To diagnose all those suffering from the disease, TB programs need to perform at least 100 million rapid molecular diagnostic tests annually. However, in 2019 no more than 15% of this figure was reached. By comparison, over one billion COVID-19 tests have been performed in less than a year in the world using tests developed in 2020.
“More than ten years have passed since the GeneXpert test was introduced, but most people with TB are still unable to access this test. This is completely unacceptable, and as a result, we have seen an increase in the number of people infected with TB who are diagnosed clinically or by using the smear microscopy test. As a result, there is continued transmission and mortality from TB, despite having a cure for the disease. It is utterly shocking that we keep on using a hundred-year-old microscopy method or clinical skills alone to diagnose TB. I urge the international community to step up and increase investments in rapid molecular diagnostics for TB if we are to achieve the UN High-Level Meeting commitments by 2022 and be on track to end TB by 2030,” said Dr. Lucica Ditiu, Executive Director of Stop TB Partnership. “We managed in record time to find effective tests and vaccines for COVID-19 and to perform over a billion tests. Let’s apply the same speed and dedication to eliminate this deadly disease once and for all.”
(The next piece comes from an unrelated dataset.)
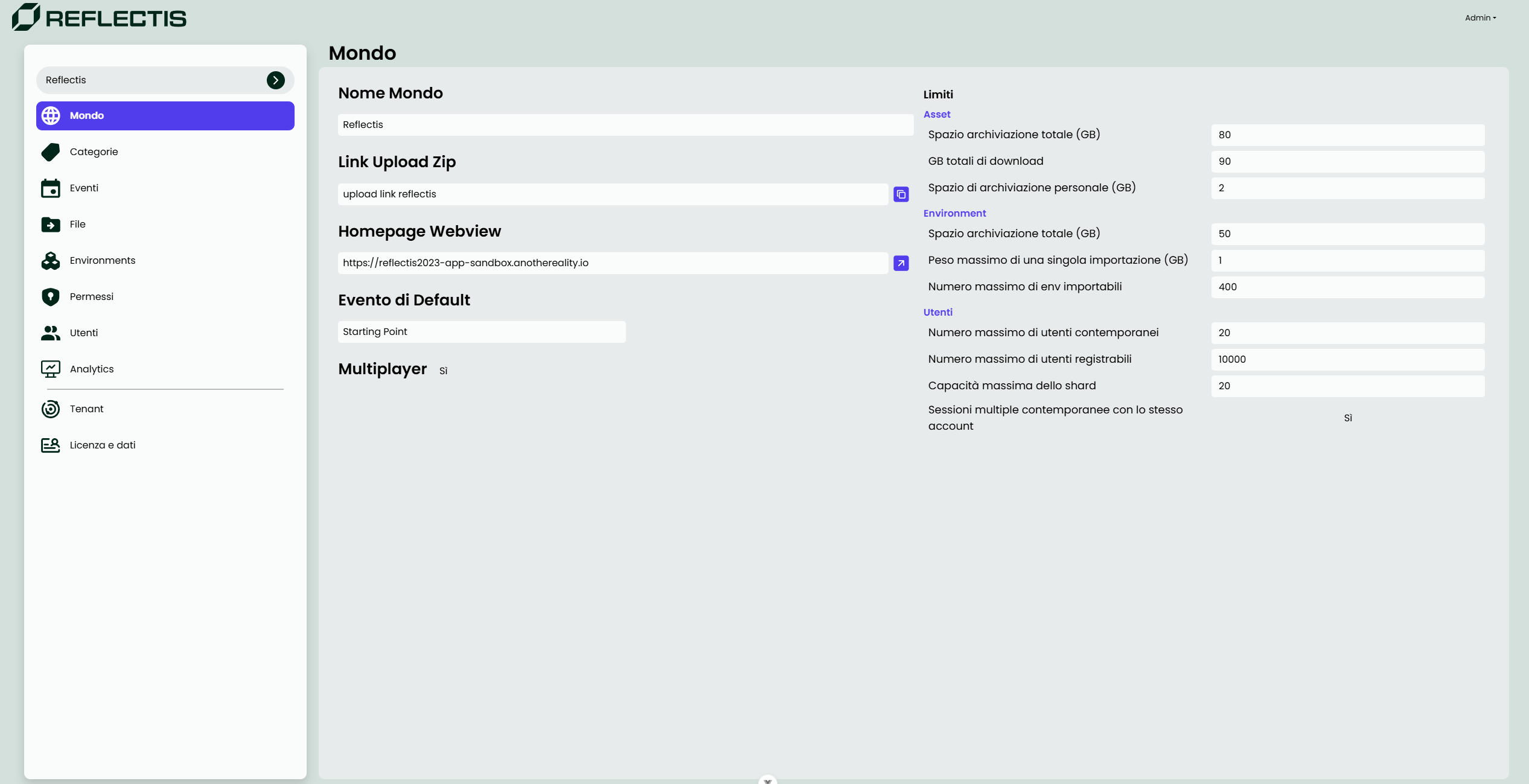Click the Categorie tag icon
Image resolution: width=1529 pixels, height=784 pixels.
[51, 152]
The GeneXpert rapid automated molecular TB diagnostic test was recommended by the World Health Organization (WHO) for use in December 2010. Currently, ten years since the introduction, there is only one additional such rapid molecular test in existence for TB and rifampicin resistance that has been approved by the WHO. Many countries still rely on sputum smear microscopy to test for TB – a diagnostic method developed over a century ago, which is known to be inaccurate as it misses 40% of people with TB and is unable to detect drug-resistant TB.